Stranded motorists in Bartholomew County


Bartholomew County Sheriff’s deputies were busy rescuing stranded motorists from snow drifts.

One family, including their 4-year-old son, was stranded in their vehicle on 100 N.  Despite attempts by large tow trucks and 4-wheel drive vehicles, the family car had become impossibly stuck in a deep snowdrift.  Using their UTV, BCSO deputies were able to rescue the family and safely transport them home. 

“We began using UTV’s in February, 2019, when a snowstorm brought motorists to a halt and prevented our usual patrol vehicles from reaching people in need”, said Bartholomew County Sheriff Matthew A. Myers.

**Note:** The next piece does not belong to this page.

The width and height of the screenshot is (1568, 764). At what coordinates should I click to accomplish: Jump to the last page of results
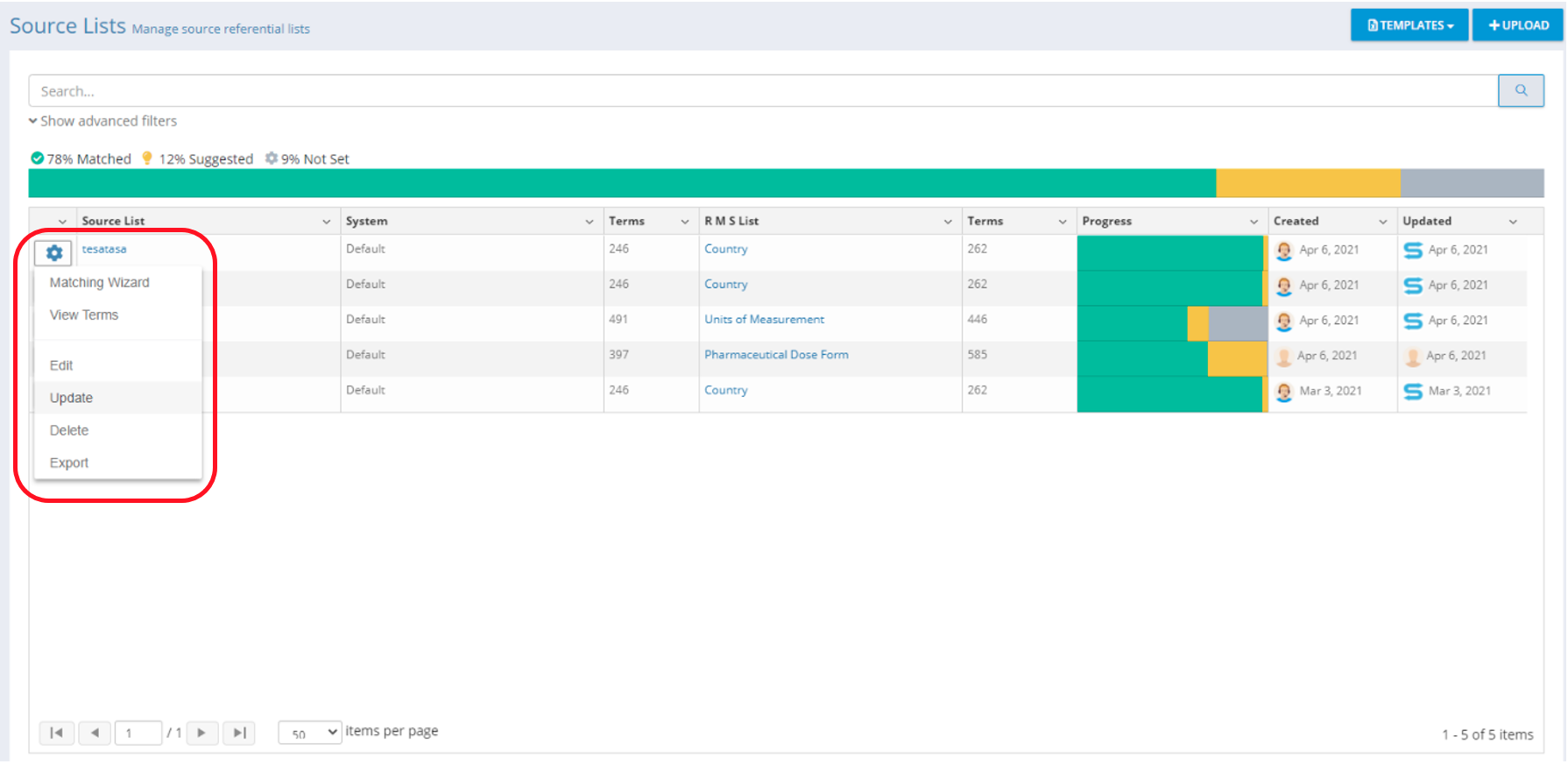pyautogui.click(x=238, y=732)
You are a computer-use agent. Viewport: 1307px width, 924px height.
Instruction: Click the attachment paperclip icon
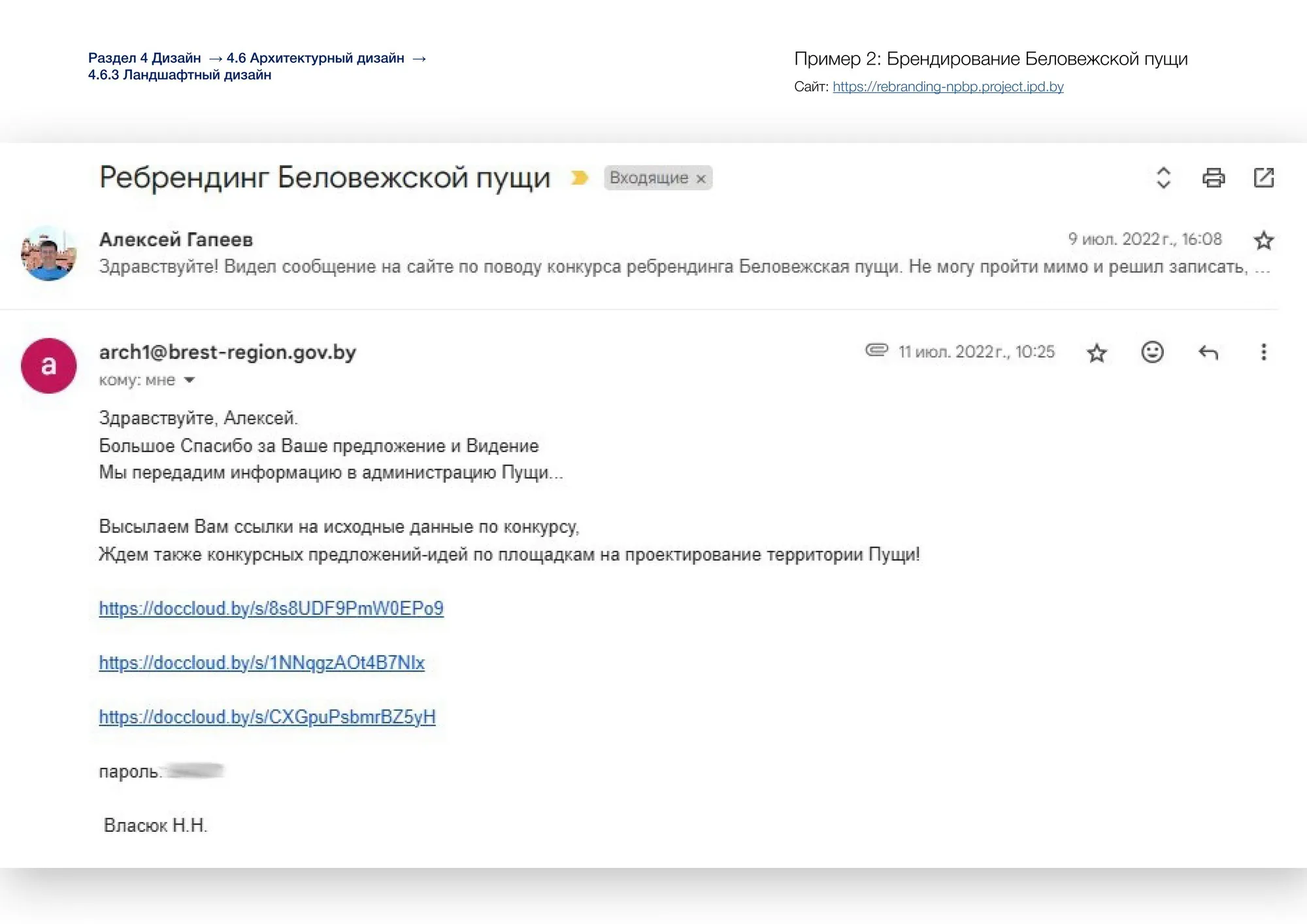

Since, the Sheriff’s UTV’s have been used in numerous rescues including those that are snow-related and water-related.

“Mud is seldom noteworthy”, said Bartholomew County’s Chief Deputy Major Chris Lane.  However, he added: mud is one of the nastiest and slipperiest things that we have to deal with.  “When the water level is high and you’re in mud, our UTV’s will get us around when nothing else will”, said Lane.

BCSO Road Patrol Commander, Captain Dave Steinkoenig said: “the UTVs are used for search and rescue operations and other emergency responses where our regular patrol vehicles cannot travel”.  This includes weather-related rescues like snow and flooding and, without our UTVs, we have nothing that would allow us to get through mud”, added Steinkoenig

The UTVs are fitted with emergency lighting and AEDs (Automated External Defibrillators) and first aid equipment is on board.

With the assistance of Bartholomew County Emergency Management, BCSO received a Homeland Security Grant in the amount of $67,000 to purchase the two UTV’s and trailers. 

“Our agency continues to seek grant opportunities to aid in funding so that improved services can be provided”, said Major Chris Lane.  “Our employees work diligently to be resourceful, utilizing cost and savings measures whenever possible”, added Major Lane.

“Alternative vehicles allow law enforcement agencies ways to access areas when traditional patrol vehicles can’t and they are becoming more and more popular with law enforcement” said Sheriff Myers.

When patrolling the streets, traditional patrol vehicles work fine but when we’re working in snow, flooding and mud, versatility and mobility take priority”, said Captain Steinkoenig.